GLOBAL BURDEN OF TRAUMA
In the year 2013 it was estimated that 973 million people sustained injuries that warranted health care and that injury accounted for 4.8 million deaths.29 It is estimated that about 16,000 people die from injuries every day. Eighty-five percent of all traumatic injuries occur in developing countries, and worldwide trauma is the leading cause of mortality in the 5 to 40 age group. Even in high-income countries, traumatic unintentional injuries, self-inflicted injuries, and injuries related to interpersonal violence account for the majority of deaths in the 15 to 45 age group.29 The additional burden of the sequelae from trauma with significant morbidities accounts for a very large part of the disability spectrum.
The majority of traumatic deaths are due to road traffic accidents.

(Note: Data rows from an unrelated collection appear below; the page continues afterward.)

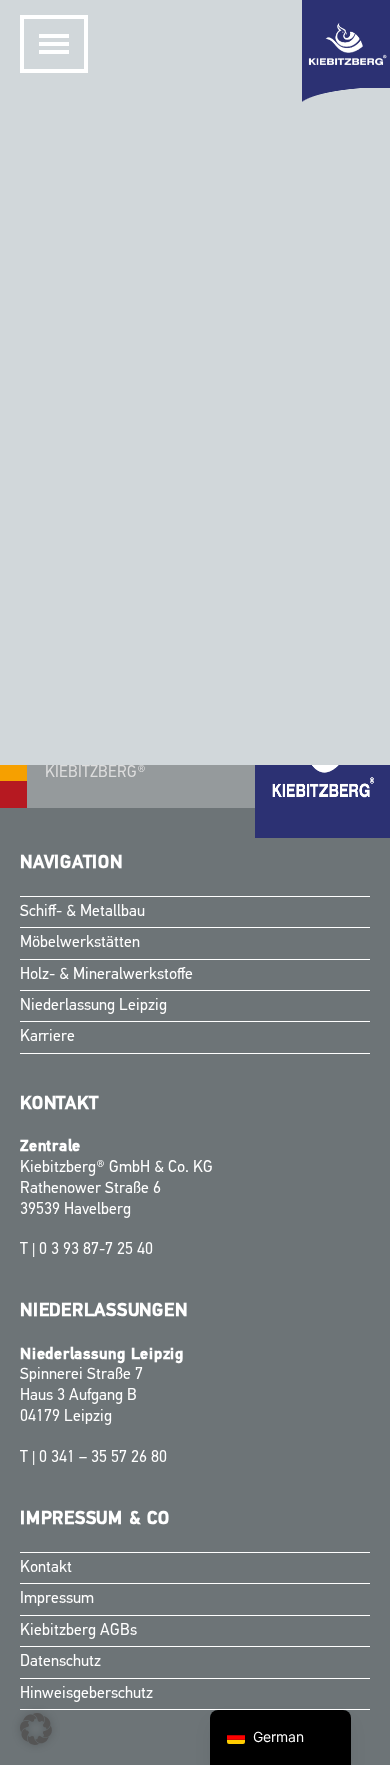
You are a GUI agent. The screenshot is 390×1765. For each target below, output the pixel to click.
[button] (36, 1729)
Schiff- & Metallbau (82, 912)
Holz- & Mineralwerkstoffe (106, 975)
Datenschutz (60, 1662)
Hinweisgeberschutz (86, 1694)
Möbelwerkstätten (80, 943)
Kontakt (46, 1568)
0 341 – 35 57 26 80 (103, 1458)
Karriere (47, 1037)
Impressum (57, 1599)
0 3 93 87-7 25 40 (96, 1250)
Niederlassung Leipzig (93, 1006)
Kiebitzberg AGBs (78, 1631)
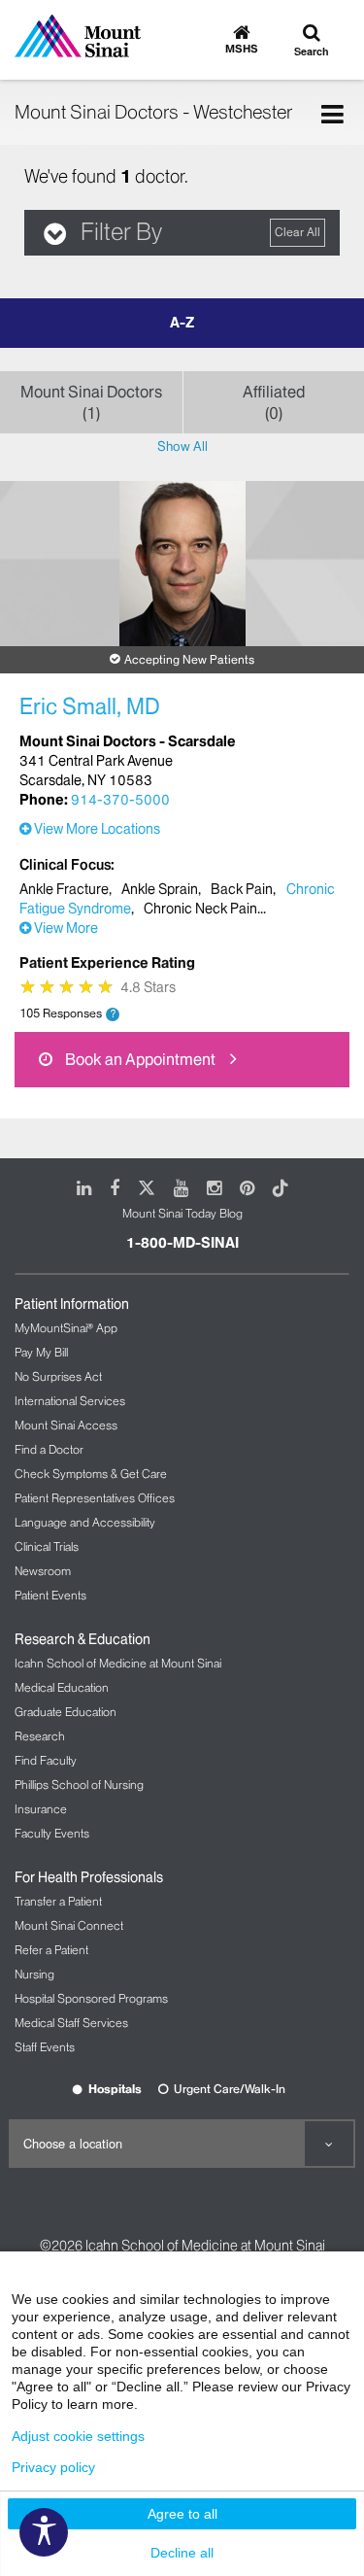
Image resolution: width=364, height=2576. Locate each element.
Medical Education (62, 1687)
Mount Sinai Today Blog (182, 1213)
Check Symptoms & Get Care (91, 1473)
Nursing (34, 1974)
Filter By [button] (121, 232)
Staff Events (45, 2047)
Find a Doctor (49, 1449)
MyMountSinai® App (66, 1328)
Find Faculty (46, 1760)
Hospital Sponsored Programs (91, 1998)
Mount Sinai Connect (69, 1925)
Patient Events (50, 1595)
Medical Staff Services (71, 2022)
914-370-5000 (120, 799)
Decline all (182, 2552)
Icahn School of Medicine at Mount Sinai (118, 1663)
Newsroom (43, 1570)
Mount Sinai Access (66, 1425)
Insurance (41, 1809)
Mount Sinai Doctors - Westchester (153, 111)
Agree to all (182, 2514)
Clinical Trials (47, 1546)
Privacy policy (53, 2467)
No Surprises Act (58, 1376)
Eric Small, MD (89, 707)
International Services (70, 1400)
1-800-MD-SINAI (182, 1243)
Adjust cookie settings (78, 2436)
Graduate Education (65, 1711)
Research (40, 1736)
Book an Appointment (138, 1059)
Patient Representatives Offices (95, 1498)
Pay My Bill (41, 1352)
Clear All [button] (297, 231)
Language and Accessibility (85, 1522)
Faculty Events (52, 1833)
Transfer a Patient (58, 1901)
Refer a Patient (51, 1949)
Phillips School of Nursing (79, 1784)
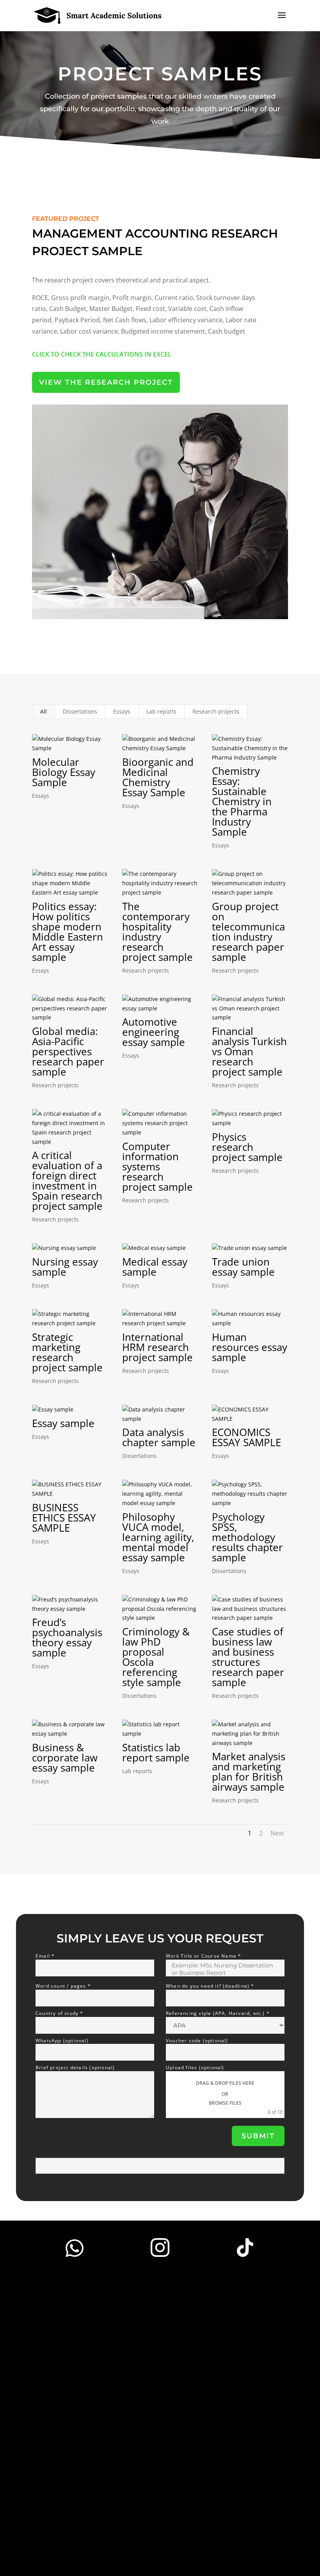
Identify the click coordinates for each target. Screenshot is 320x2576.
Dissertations (80, 711)
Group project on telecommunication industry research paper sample (248, 931)
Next (277, 1833)
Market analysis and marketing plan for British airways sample (248, 1771)
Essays (121, 711)
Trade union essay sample (243, 1267)
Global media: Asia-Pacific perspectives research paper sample (68, 1051)
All (43, 711)
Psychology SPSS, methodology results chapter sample (247, 1537)
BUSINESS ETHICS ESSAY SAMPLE (64, 1517)
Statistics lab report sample (156, 1752)
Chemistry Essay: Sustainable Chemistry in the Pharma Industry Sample (242, 801)
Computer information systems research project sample (157, 1166)
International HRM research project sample (157, 1347)
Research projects (215, 711)
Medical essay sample (154, 1267)
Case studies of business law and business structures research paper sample (248, 1656)
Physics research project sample (247, 1147)
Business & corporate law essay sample (65, 1757)
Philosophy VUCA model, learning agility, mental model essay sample (158, 1537)
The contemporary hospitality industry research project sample (157, 931)
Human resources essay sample (249, 1347)
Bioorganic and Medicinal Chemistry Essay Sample (158, 777)
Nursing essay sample (65, 1267)
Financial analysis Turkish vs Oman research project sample (249, 1051)
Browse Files (225, 2103)
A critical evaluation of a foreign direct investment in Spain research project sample (67, 1180)
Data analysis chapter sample (159, 1437)
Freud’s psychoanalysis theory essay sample (67, 1637)
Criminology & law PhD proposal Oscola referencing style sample (156, 1656)
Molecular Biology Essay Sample (63, 772)
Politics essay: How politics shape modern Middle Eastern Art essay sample (67, 931)
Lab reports (161, 711)
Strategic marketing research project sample (67, 1352)
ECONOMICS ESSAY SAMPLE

Traffic accidents are estimated to account for 30% of deaths, globally.29 This number is higher in the low- and middle-income countries with 37% in India as per National Crime Record Bureau report in 2014. A vehicular accident is reported every 2 minutes and a death every 5 minutes on Indian roads.30 In India, the mortality rate for severe injuries (injury severity score of >16) is six times that of developed countries.30
There has been an increase in the incidence of intentional injuries that include self-inflicted and interpersonal violence. Data reported from the United Nations Office on Drugs and Crime suggest while the incidence of homicide is decreasing in Asia and Europe, it is increasing in South America and Eastern and Southern Africa.31 Self-harm is the second leading cause of death from injuries, and global trends suggest an uptick, particularly observed during the recent economic global downturn.